Après avoir ajouté peu de paroles, il continue :

« L’homme qui présidait à leur sortie de l’Égypte et à leur marche dans le désert, ne différait en rien, si on le veut, des autres hommes ; mais on l’injuriait en le traitant de sorcier et d’imposteur. C’était certes une noble sorcellerie et une généreuse friponnerie que celle qui arrachait tout un peuple à la famine et à la disette d’eau, qui le dirigeait dans des chemins inconnue et les sauvait de toutes les privations qui les affligeaient, non seulement au point de les faire vivre, maie en les plaçant dans l’abondance de toutes choses et les faisant traverser sains et saufs les peuplades disséminées sur leur route. Il fit plus, il sut les maintenir dans l’accord entre eux, et surtout les rendre dociles à son autorité : et cela ne fut pas l’affaire de peu de temps, mais d’un espace assez prolongé, pour qu’on ne doive pas supposer que la bonne harmonie d’une seule famille puisse durer aussi longtemps.

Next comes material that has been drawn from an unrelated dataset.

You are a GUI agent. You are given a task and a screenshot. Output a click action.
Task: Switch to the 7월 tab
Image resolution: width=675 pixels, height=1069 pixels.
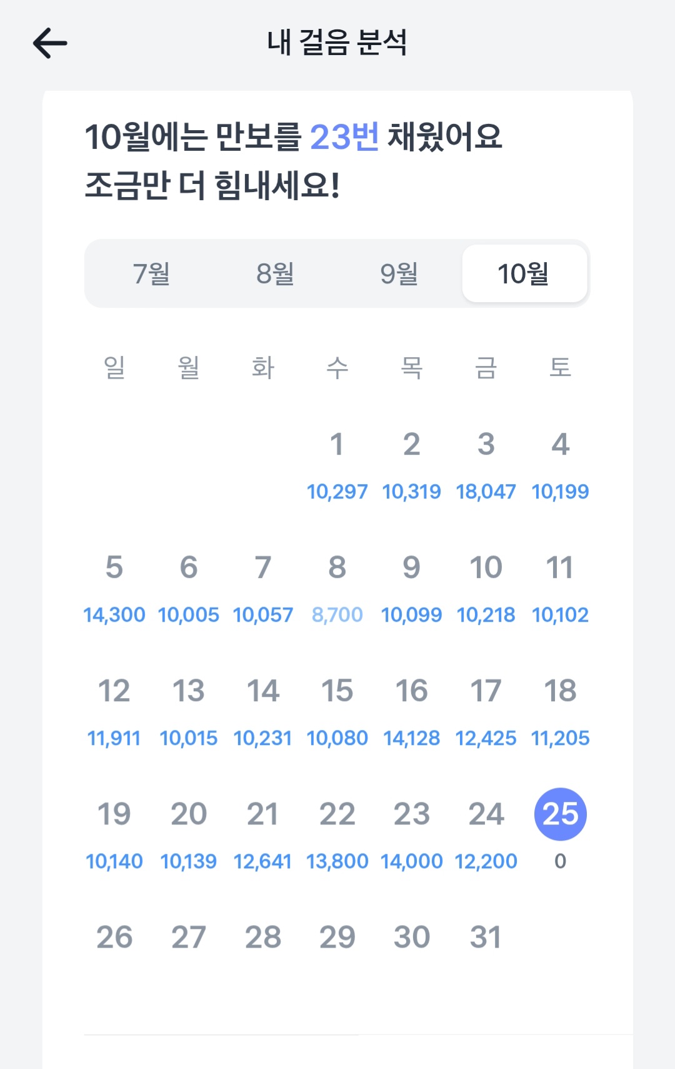coord(151,273)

« Ni la soif, ni la faim, ni la contagion, ni la crainte de l’avenir, ni l’ignorance de ce qui arriverait ne purent soulever ces peuples abusés et décimés par le trépas, contre ce prétendu prestidigitateur. Que voulez-vous, dirons-nous à notre antagoniste ? quel art profond, quelle puissance de paroles, quelle rare intelligence ne reconnaissez-vous pas en cet homme qui a conservé sa domination sur tous ses concitoyens au milieu d’obstacles si grands et si nombreux, qui les arrêtaient au sein des peuples ennemis, acharnés à leur destruction ? Il fallait que cela fut dû ou au caractère d’hommes éloignés d’une grossière ignorance et de rudesse de mœurs, mais disposés à la soumission non sans préoccupation de leur avenir, on bien ce durent être des êtres de la plus grande perversité dont Dieu a su adoucir la violence au point de les gouverner pour le moment et pour le futur : quelle que soit, de ces deux opinions, celle que vous adoptiez, il me semble qu’elle ne peut tourner qu’à la louange, qu’à l’honneur et à l’estime de tous ces fugitifs. Voici ce qui concerne leur évasion de l’Égypte. Lorsqu’ils furent arrivés dans le pays qu’ils souhaitaient, leurs saintes annales nous apprennent comment ils s’y établirent et comment ils gouvernèrent cette terre. Cependant, je ne me propose pas de traiter la question historique ; je ne veux que soumettre au raisonnement les conséquences présumables de cette entreprise. Prétendez-vous que ce soit par le nombre, quoique diminués par les souffrances multipliées qu’ils avaient endurées, et, les armes à la main, qu’ils ont triomphé de leurs ennemis, en occupant le pays de haute lutte, ayant battu et anéanti en quelque sorte les Syriens unis aux Phéniciens, dans leur propre patrie ? ou bien nous les représentez-vous comme des hommes sans courage, sans habitude des armes et d’un nombre très restreint, dépourvus de toutes les machines de guerre, qui ont eu le talent de fléchir des peuples guerriers qui leur ont cédé volontairement leur territoire ? Pensez-vous qu’aussitôt après, et sans différer, ils ont bâti un temple et fondé toutes leurs institution de piété et de sanctification ?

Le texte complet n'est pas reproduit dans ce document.